Addressing the inaugural session of the plenum seven days ago, Maoist Chairman Pushpa Kamal Dahal had said that India and mainstream parties were conspiring against peace and constitution and there was no option but to wage a revolt to defeat these forces. His political paper presented at the plenum was as forceful: "Compradors, foreign stooges, domestic feudalism [which, according to the Maoists, are represented by parliamentary parties] and Indian expansionism have become our principal enemy today. We should be ready for a people´s revolt... to fight against possible foreign intervention."
However, addressing the press conference at Paluntgar Saturday, Dahal said the party would now hold serious talks with other major parties in parliament to conclude the peace process and to write a new constitution. He defended this contradiction arguing that his party would opt for a revolt if constitution- writing and peace process were obstructed. But none of the slogans sanctioned by the party high command and chanted at the conclusion of the plenum talked about peace and constitution. Instead, one of the slogans called for a steady preparation of a revolt.
The internal rifts in the Maoist party have reached a point from where it´s virtually impossible to address these contradictions. The faction led by Vice-chairman Mohan Baidya which has a strong grip in the party organization, doesn´t believe in the peace process at all and wants to abandon it altogether to push for an immediate revolt.

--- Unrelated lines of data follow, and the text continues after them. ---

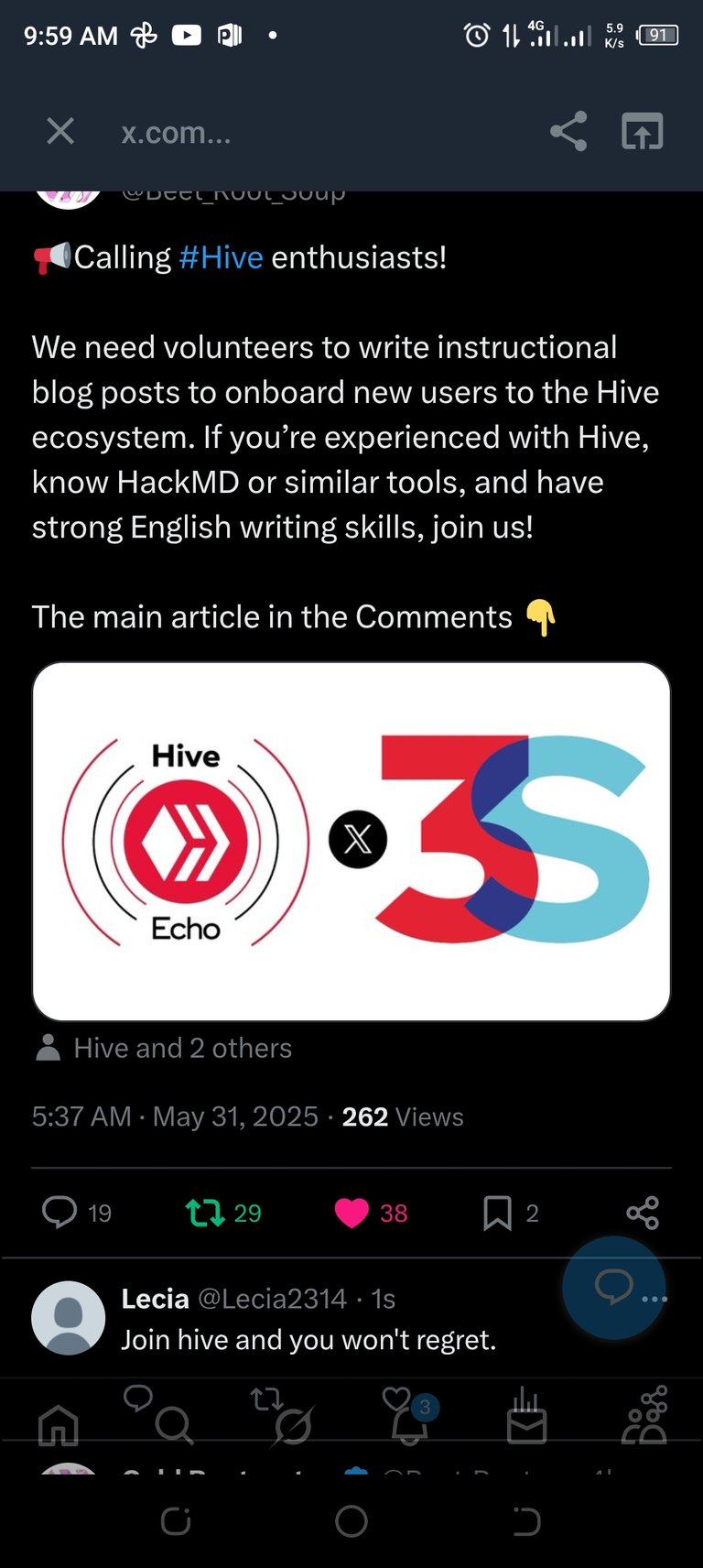This screenshot has height=1568, width=703.
Task: View tagged Hive and 2 others
Action: [182, 1048]
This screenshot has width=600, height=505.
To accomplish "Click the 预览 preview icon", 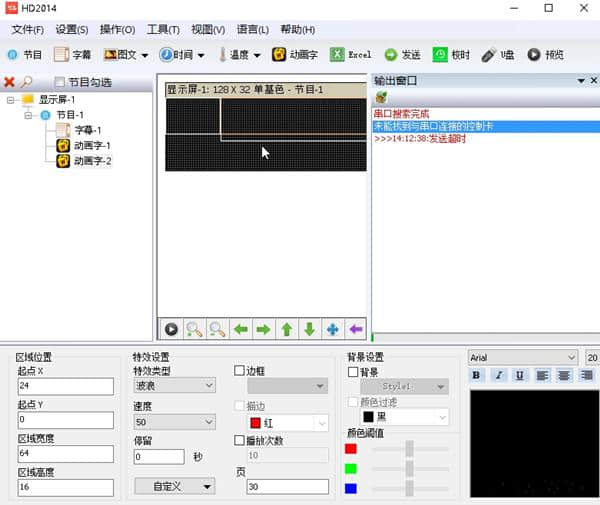I will [534, 55].
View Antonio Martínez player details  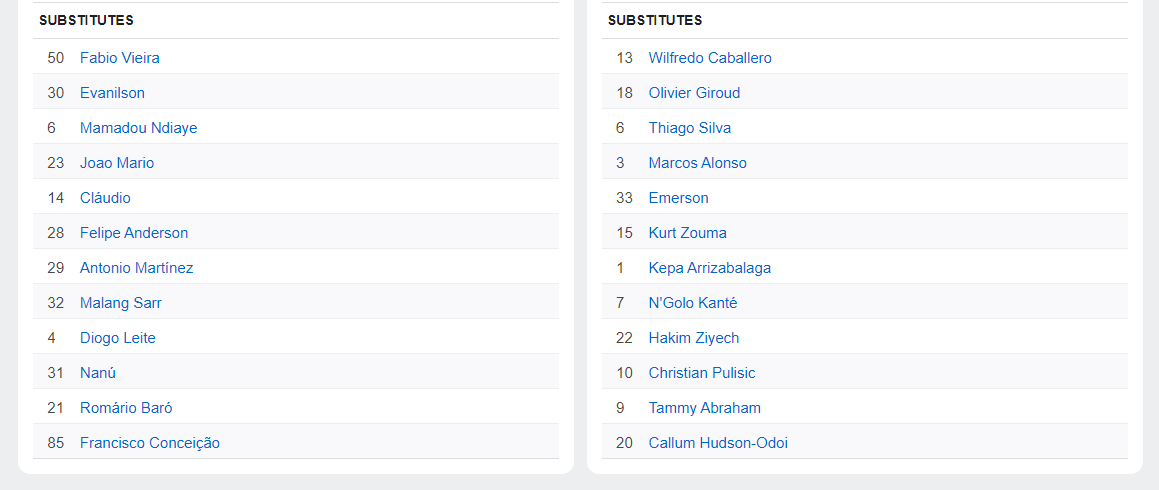[137, 268]
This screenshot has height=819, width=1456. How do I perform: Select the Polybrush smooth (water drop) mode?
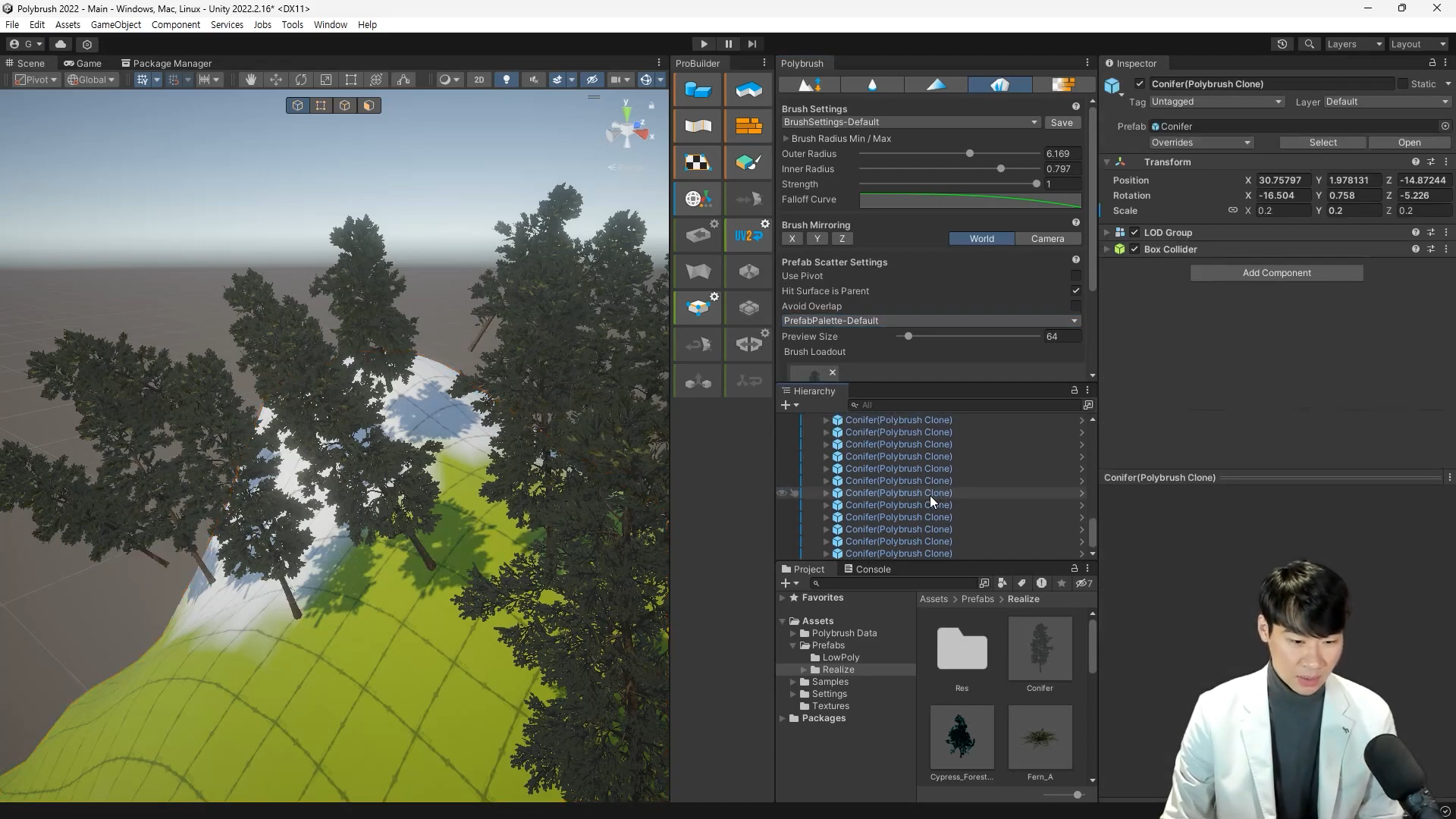point(872,85)
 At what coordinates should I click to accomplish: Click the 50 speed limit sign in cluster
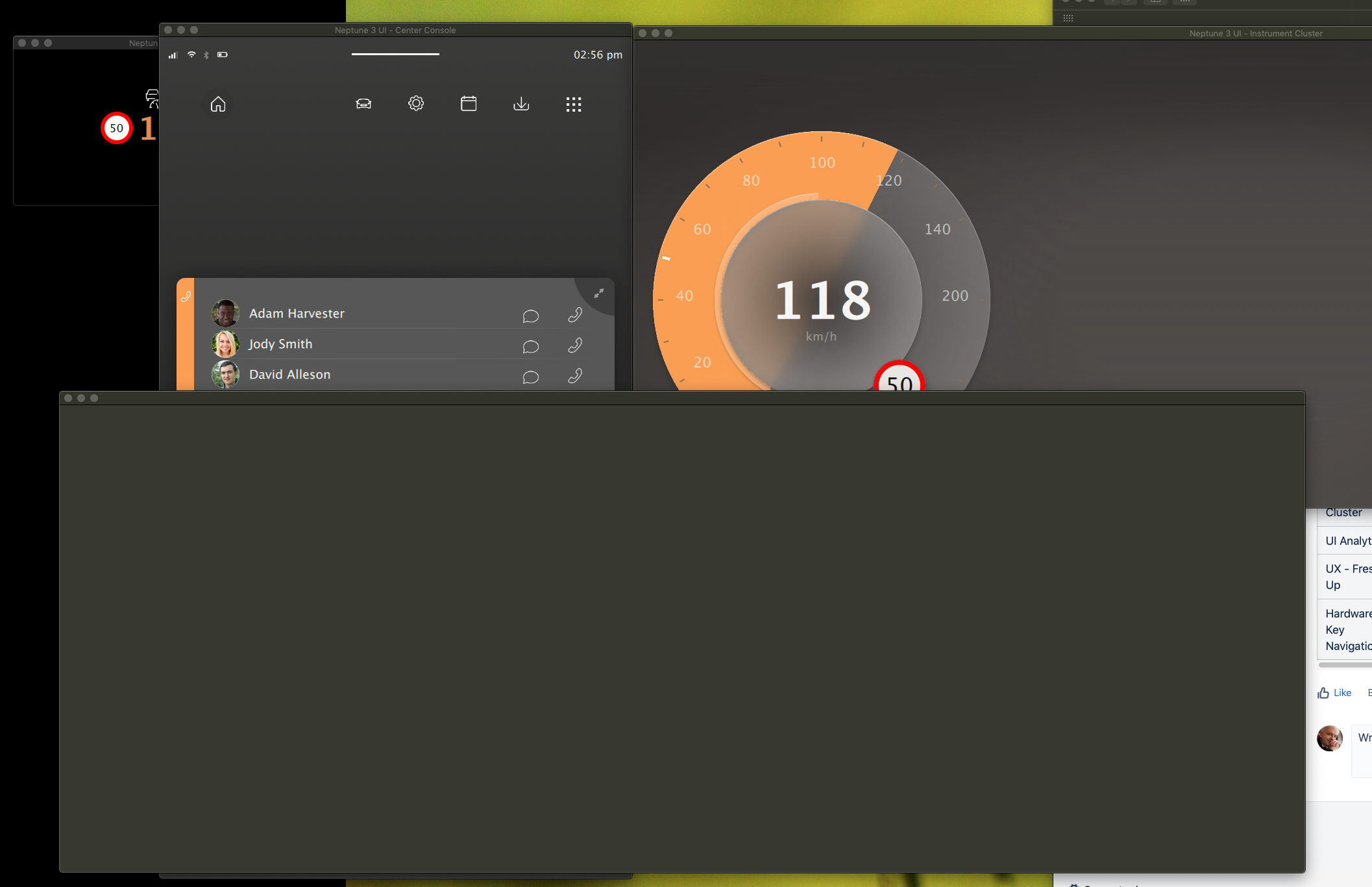pos(900,380)
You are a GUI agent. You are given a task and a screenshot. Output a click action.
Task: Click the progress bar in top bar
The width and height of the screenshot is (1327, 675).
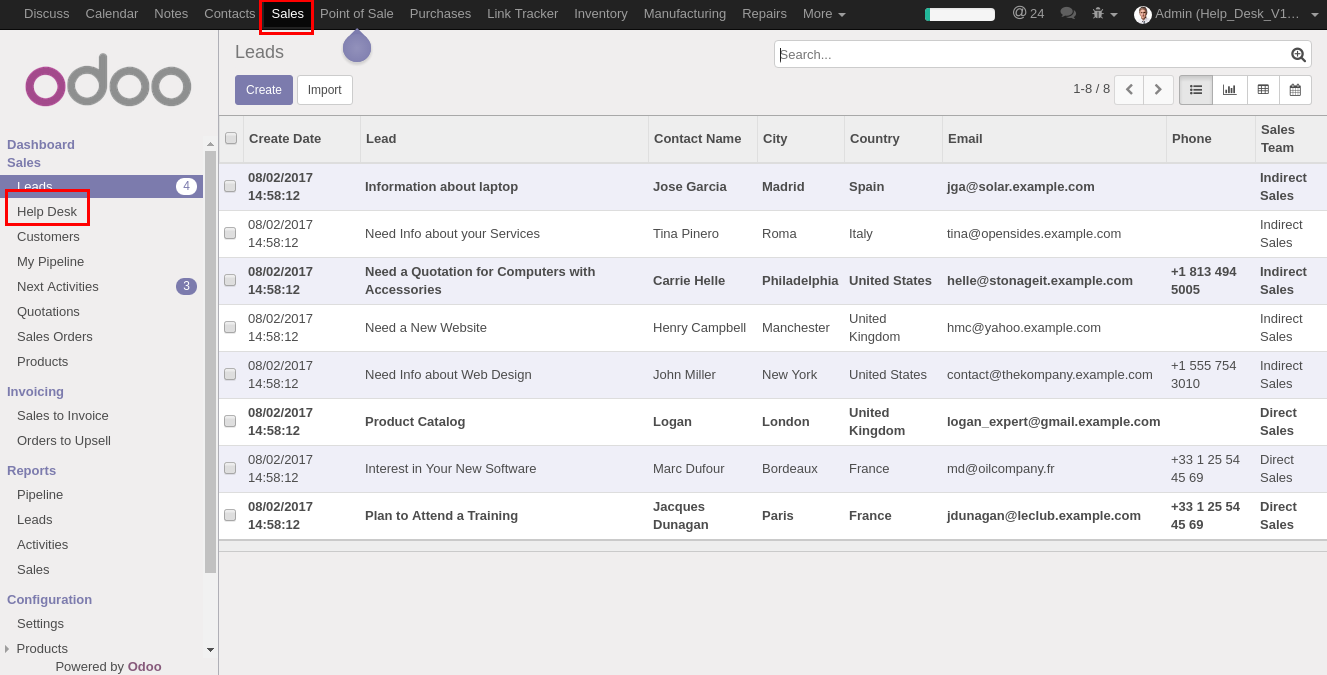(959, 14)
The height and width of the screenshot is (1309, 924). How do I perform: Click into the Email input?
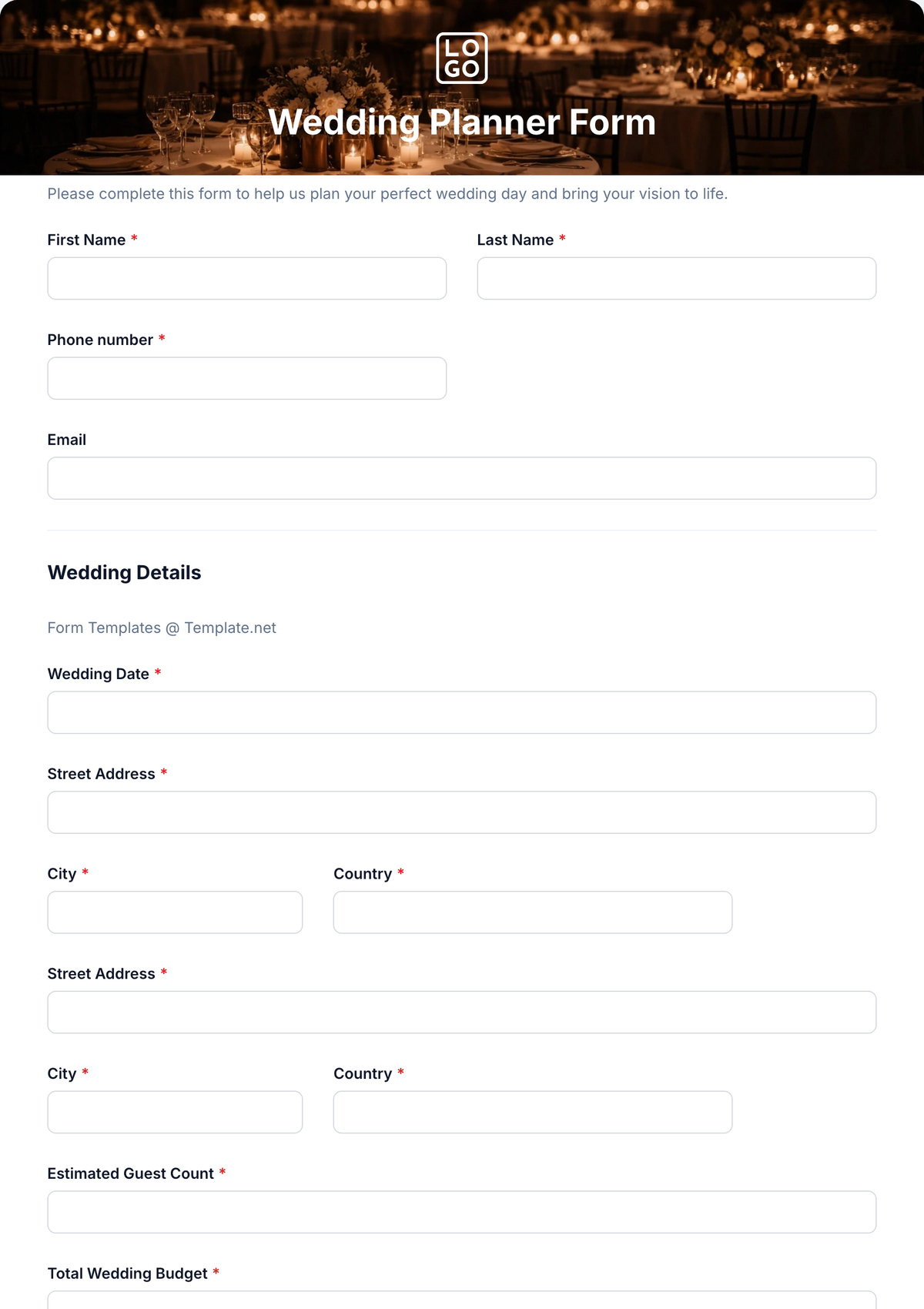462,478
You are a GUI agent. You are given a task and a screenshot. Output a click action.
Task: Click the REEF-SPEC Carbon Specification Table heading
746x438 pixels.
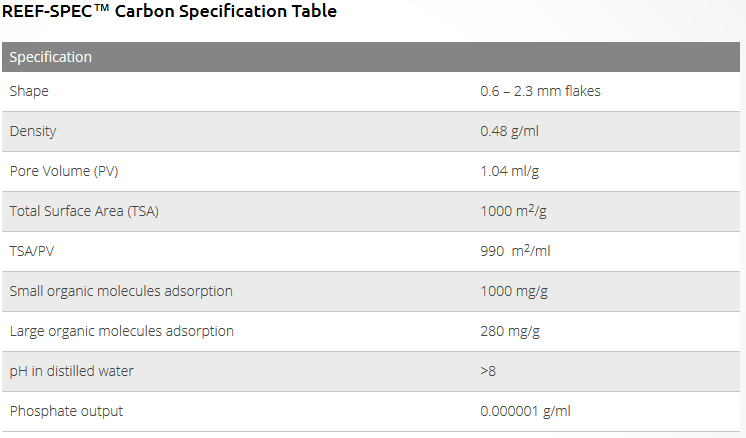169,12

Dahal is much closer with another Vice- chairman Dr Babauram Bhattarai´s political line that peace and constitution should be party´s immediate political goal, but has a major personality clash with him as he sees Bhattarai as a major threat to his leadership in the long run. Dahal and Bhattarai also have serious differences on how they view India.
Dahal´s political line to simultaneously push for peace, constitution and revolt is a result of an unnatural fusion between Bhattarai and Baidya´s political lines. This fusion, as contradictory it is, is unlikely to take the party anywhere. The Maoist party must decide once and for all whether it wants to be a part of a plural polity and accept competitive politics. If it does, there is no room for a revolt or even blackmail as all the differences are either settled through dialogues or through ballots, as per the wish of the people. And the Maoists will do well to realize that they joined the peace process after war terribly failed them.